Cellulose-TiO2 nanocomposite with enhanced UV–Vis light absorption

Zeitschrift:
Cellulose > Ausgabe 3/2013
Autoren:
Antoni W. Morawski, Ewelina Kusiak-Nejman, Jacek Przepiórski, Roksana Kordala, Juliusz Pernak

Introduction

Polymer-inorganic particle composites have brought a lot of attention due to their combined properties derived from individual materials (Zhou et al. 2006). Cellulose is the structural component of primary and secondary cell walls of plants as minor and major constituents, respectively. As a chemical raw material, it is generally well known that it has been used in the form of fibers or derivatives for nearly 150 years for a wide spectrum of products and materials in daily life.
Cellulose could be used as a support for photoactive titanium dioxide (TiO 2) or as a source of different chemicals produced by cellulose decomposition in the presence of TiO 2 photocatalyst under UV–Vis radiation.
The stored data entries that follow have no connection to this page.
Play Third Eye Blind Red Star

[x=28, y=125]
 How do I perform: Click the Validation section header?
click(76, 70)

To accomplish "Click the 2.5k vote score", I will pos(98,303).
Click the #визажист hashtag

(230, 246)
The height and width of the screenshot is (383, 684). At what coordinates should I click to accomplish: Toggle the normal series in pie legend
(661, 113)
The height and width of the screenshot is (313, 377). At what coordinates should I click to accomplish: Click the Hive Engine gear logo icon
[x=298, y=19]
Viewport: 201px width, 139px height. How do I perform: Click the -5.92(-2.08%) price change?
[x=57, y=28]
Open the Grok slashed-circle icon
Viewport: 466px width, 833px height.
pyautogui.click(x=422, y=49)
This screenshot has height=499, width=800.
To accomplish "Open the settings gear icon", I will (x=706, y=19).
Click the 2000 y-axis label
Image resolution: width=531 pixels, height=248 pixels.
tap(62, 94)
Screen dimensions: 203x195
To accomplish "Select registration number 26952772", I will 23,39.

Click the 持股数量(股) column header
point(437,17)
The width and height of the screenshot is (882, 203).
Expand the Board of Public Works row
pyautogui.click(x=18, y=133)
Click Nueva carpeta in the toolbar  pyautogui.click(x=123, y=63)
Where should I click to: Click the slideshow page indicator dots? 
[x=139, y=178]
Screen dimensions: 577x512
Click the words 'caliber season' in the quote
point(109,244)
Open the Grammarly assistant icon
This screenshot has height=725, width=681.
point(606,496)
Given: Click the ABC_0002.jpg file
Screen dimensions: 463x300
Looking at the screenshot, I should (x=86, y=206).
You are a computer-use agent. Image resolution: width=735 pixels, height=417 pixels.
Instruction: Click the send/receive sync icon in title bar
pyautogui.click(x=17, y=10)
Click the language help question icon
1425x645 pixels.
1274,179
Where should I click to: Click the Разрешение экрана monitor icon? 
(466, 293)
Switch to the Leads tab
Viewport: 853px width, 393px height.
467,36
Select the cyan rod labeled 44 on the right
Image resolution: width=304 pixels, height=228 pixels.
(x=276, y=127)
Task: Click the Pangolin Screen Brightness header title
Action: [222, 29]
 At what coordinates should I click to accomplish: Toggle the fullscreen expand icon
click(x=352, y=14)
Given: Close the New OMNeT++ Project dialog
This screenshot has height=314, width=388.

Zeng et al. ( 2010) proposed TiO 2 immobilization in cellulose matrix for photocatalytic degradation of phenol under weak UV light irradiation. Nagaoka et al. ( 2002) prepared cellulose TiO 2 microsphere composite starting from viscose and titania. The microspheres were heated up and carbonized to obtain TiO 2-carbon composite as a photocatalyst.
TiO 2 photocatalyst degrades organic pollutants mainly dissolved in aqueous solution. Degradation of solid organic materials, especially polymers, was the main subject of limited number of papers. Tsumura et al. ( 2002) prepared acrylic resin composite with TiO 2. The authors presented almost 40 % weight loss after 1,000 h of UV–Vis exposition. Fan et al. ( 2011) described photodegradation of cellulose under UV light catalyzed by TiO 2. Because this biopolymer is insoluble in water the authors proposed dissolving cellulose in concentrated zinc chloride solution and then such form was put to contact with photocatalysts for organic compound degradation. The degradation mechanism of 5-hydroxymetyl furfural was proposed.
Ionic liquids (ILs) are an attractive class of solvents as they are low-melting-point salts with a unique combination of properties such as negligible volatility, high stability and easy recyclability (Stark and Seddon 2007; Chowdhury et al. 2007; Wasserscheid and Welton 2008; Petkovic and Seddon 2008; Olivier-Bourbigou et al. 2010; Tang et al. 2012). Properties and application of ILs is varied depending on their structure; it is possible to use them as feeding deterrents (Pernak et al. 2012a) or herbicides (Pernak et al. 2011a, 2012b, c). Importantly, ILs can accomplish cellulose dissolution (Wang et al. 2012). Using ionic liquids as a solvent system for cellulose enables similar to Lyocell (N-morpholine-N-oxide/water system) direct dissolution process with more advantages. The most widely used ILs for processing of cellulose are those with aromatic imidazolium or pyridinium cation. It is caused most likely because those are the first known ILs with the ability to dissolve cellulose. We have shown that another ionic liquids with 4-benzyl-4-methylmorpholinium cation demonstrate cellulose solubility (Pernak et al. 2011b). In our recent paper we presented new kind of ILs with alkyl(cyclohexyl)dimethylammonium cation as solvents of this biopolymer (Pernak et al. 2012d).
In this paper novel method of preparation of UV–Vis light absorbing TiO 2/N-cellulose composite with limited photoactivity is described. This new nanomaterial because of its properties is very perspective to produce UV protective coatings and paper with high mechanical resistivity. The crucial step of this research is an application of (cyclohexyl)hexyldimethylammonium as IL for dissolving of cellulose precursor with nano-particles TiO 2 slurry modified by nitrogen.

Experimental

Materials

Microcrystalline cellulose (CAS:9004-34-6), potassium hydroxide, acetic acid as well as all the solvents were purchased from commercial suppliers (Sigma-Aldrich, Fluka) and used without further purification. (Cyclohexyl)hexyldimethylammonium bromide was synthesized in Pernak’s group at Poznan University of Technology.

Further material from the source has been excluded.